From Science 279 27 February 1998
Training of Citizen Advocates
Consider the advocate model used by the U.S. Dept of Defense in peer review panels for breast cancer research. Some of these features may be worth borrowing, especially in regard to the selection, training, and integration of advocates. Note that advocates on the Dept of Defense panels are paid the same honorarium as the scientist reviewers.
"This significant research program [$135 million in 1998] was created and is maintained largely through the efforts of breast cancer advocates, and advocates are full-voting members of both the peer-review and integration panels," wrote a Canadian observer in her 1997 report to the Canadian Breast Cancer Network.* Breast cancer advocates first participated as full panel members, able to vote, in 1995.

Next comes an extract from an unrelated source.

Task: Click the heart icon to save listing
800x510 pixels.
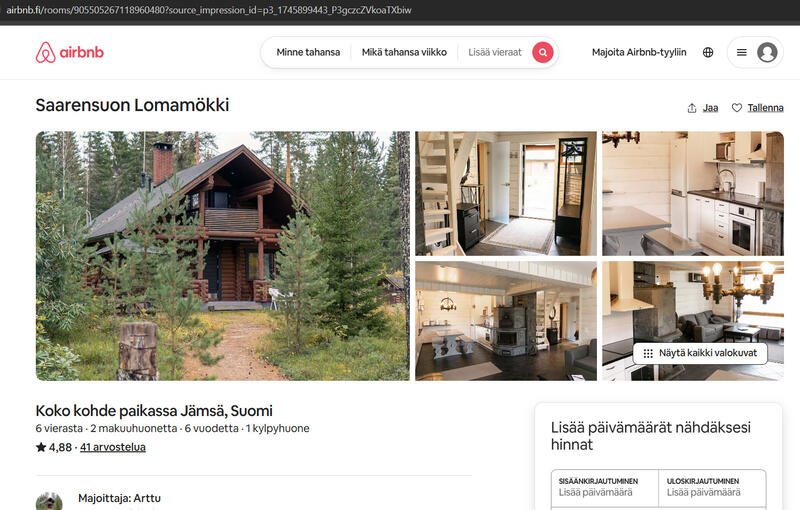Action: coord(737,108)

In this model, constituent organizations are invited to nominate two advocates each, who are asked to provide a description of their activities and a curriculum vitae. Dept of Defense staff score the applicants on education, knowledge and interest in breast cancer science, and ability to communicate in the peer-review environment. Top candidates are selected, with attention paid to national representation, race and ethnicity, rural and urban populations. (As it turns out, many of those selected are graduates of Project LEAD, an intensive training program in breast cancer advocacy. Training emphasizes the basics and terminology of science, but includes assertiveness training and the recognition that the lived experience of advocates is also valuable.) Advocates who happen to be scientists already are not excluded from participation on peer review panels, but they are placed on panels unrelated to their field of expertise.

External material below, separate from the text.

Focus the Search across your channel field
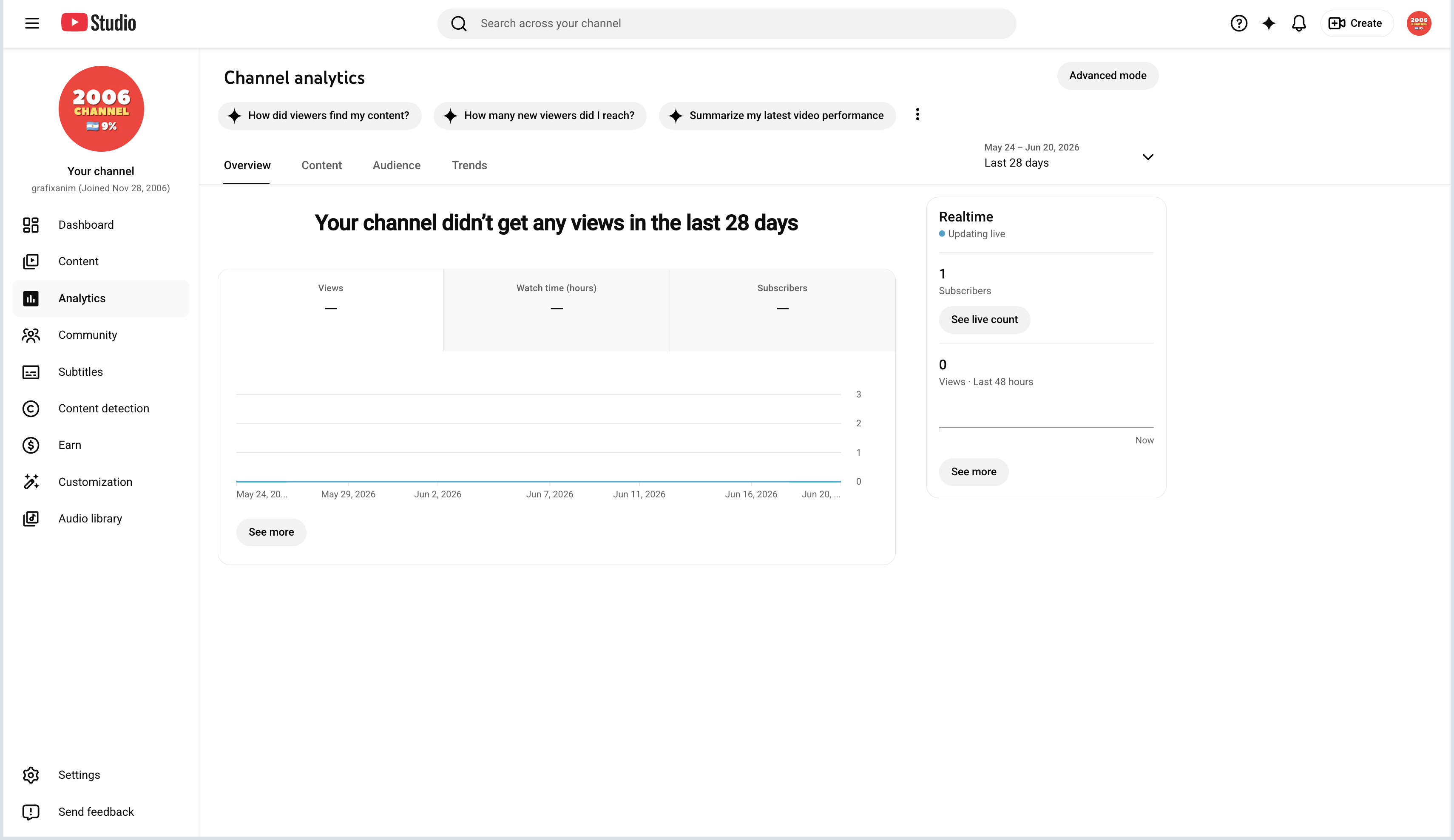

To ensure continuity, 51% of advocates from the previous year will return for the next round of reviews. Returning advocates are rotated through the panels to gain wider experience. Other salient features:
- The orientation handbook, with survival tips, guidelines, hints for stress management, effective communication techniques, etc. arrives well before the meeting.
- Novice advocates are assigned an advocate mentor, a veteran of at least one previous panel, who helps with problems (mentors also act as reserve panel members)
- The day preceding the panels, an orientation session is held for the advocates, with an overview of the peer review system and an explanation of the advocate's role in it. A mock demonstration is presented, based on the same process.
- Each peer review panel has two advocates, representing about 10% of the number of scientists on each panel. Advocates are deliberately placed in the centre on each side of the table, where they cannot readily be overlooked. The chair is charged with ensuring that their opinions are sought and heard.
- Reviewer 1 discusses the criteria evaluation, followed by reviewer 2 and the primary advocate. This is followed by open discussion by all members. The chair then summarizes all the discussion, which is tape-recorded. Budget is discussed. Advocate then comments and presents scores.
- The advocate's score is weighted up to, but not more than 10%.
*Diane Carr. Report on U.S. Department of Defense, Breast Cancer Review Panels [September 8-10, 1997]. For Canadian Breast Cancer Network.
The FDA process is much friendlier to consumers than the one in Canada. Most drugs in the US go to Advisory Committee before a final decision is made about them. These committees meet in public and before they begin their deliberations there is time set aside for anybody who wants to make a presentation. Starting this year, documentation provided to committee members will also be made available to members of the public who want to make presentations to the committee.
U.S. also allows for citizen petitions asking for drugs to be removed from the market or safety warnings to be tightened.